Records from a data collection
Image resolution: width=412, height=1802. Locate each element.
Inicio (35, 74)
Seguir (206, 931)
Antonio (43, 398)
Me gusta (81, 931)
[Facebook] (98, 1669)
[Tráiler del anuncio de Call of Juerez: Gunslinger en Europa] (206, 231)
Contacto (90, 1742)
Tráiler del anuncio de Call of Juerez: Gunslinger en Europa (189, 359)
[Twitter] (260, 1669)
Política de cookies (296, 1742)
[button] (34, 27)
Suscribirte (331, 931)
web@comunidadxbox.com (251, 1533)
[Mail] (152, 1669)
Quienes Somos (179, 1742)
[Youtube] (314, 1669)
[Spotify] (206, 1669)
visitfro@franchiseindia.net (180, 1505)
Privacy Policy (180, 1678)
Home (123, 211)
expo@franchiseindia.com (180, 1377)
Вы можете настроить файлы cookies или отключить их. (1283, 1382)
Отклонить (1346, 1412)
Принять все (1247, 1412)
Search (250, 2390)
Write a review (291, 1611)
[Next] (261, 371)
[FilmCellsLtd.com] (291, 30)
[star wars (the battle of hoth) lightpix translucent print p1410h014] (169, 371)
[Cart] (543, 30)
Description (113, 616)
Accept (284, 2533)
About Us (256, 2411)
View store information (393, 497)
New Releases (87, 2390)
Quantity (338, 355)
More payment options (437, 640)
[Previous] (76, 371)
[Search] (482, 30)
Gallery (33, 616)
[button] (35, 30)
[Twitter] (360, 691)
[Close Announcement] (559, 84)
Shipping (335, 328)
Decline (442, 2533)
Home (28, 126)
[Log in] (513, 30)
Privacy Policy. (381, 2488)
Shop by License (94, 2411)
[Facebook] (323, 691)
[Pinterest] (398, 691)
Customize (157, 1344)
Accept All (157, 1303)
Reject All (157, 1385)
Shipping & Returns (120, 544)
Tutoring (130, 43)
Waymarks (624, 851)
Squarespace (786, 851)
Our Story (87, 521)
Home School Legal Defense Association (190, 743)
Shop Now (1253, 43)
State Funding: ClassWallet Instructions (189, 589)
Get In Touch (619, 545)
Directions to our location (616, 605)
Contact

## PROBLEM TO WORK ON
Output every record without changing any wording.

## ANSWER FOR THE TASK
Image resolution: width=412, height=1802. Locate each element.
Inicio (35, 74)
Seguir (206, 931)
Antonio (43, 398)
Me gusta (81, 931)
[Facebook] (98, 1669)
[Tráiler del anuncio de Call of Juerez: Gunslinger en Europa] (206, 231)
Contacto (90, 1742)
Tráiler del anuncio de Call of Juerez: Gunslinger en Europa (189, 359)
[Twitter] (260, 1669)
Política de cookies (296, 1742)
[button] (34, 27)
Suscribirte (331, 931)
web@comunidadxbox.com (251, 1533)
[Mail] (152, 1669)
Quienes Somos (179, 1742)
[Youtube] (314, 1669)
[Spotify] (206, 1669)
visitfro@franchiseindia.net (180, 1505)
Privacy Policy (180, 1678)
Home (123, 211)
expo@franchiseindia.com (180, 1377)
Вы можете настроить файлы cookies или отключить их. (1283, 1382)
Отклонить (1346, 1412)
Принять все (1247, 1412)
Search (250, 2390)
Write a review (291, 1611)
[Next] (261, 371)
[FilmCellsLtd.com] (291, 30)
[star wars (the battle of hoth) lightpix translucent print p1410h014] (169, 371)
[Cart] (543, 30)
Description (113, 616)
Accept (284, 2533)
About Us (256, 2411)
View store information (393, 497)
New Releases (87, 2390)
Quantity (338, 355)
More payment options (437, 640)
[Previous] (76, 371)
[Search] (482, 30)
Gallery (33, 616)
[button] (35, 30)
[Twitter] (360, 691)
[Close Announcement] (559, 84)
Shipping (335, 328)
Decline (442, 2533)
Home (28, 126)
[Log in] (513, 30)
Privacy Policy. (381, 2488)
Shop by License (94, 2411)
[Facebook] (323, 691)
[Pinterest] (398, 691)
Customize (157, 1344)
Accept All (157, 1303)
Reject All (157, 1385)
Shipping & Returns (120, 544)
Tutoring (130, 43)
Waymarks (624, 851)
Squarespace (786, 851)
Our Story (87, 521)
Home School Legal Defense Association (190, 743)
Shop Now (1253, 43)
State Funding: ClassWallet Instructions (189, 589)
Get In Touch (619, 545)
Directions to our location (616, 605)
Contact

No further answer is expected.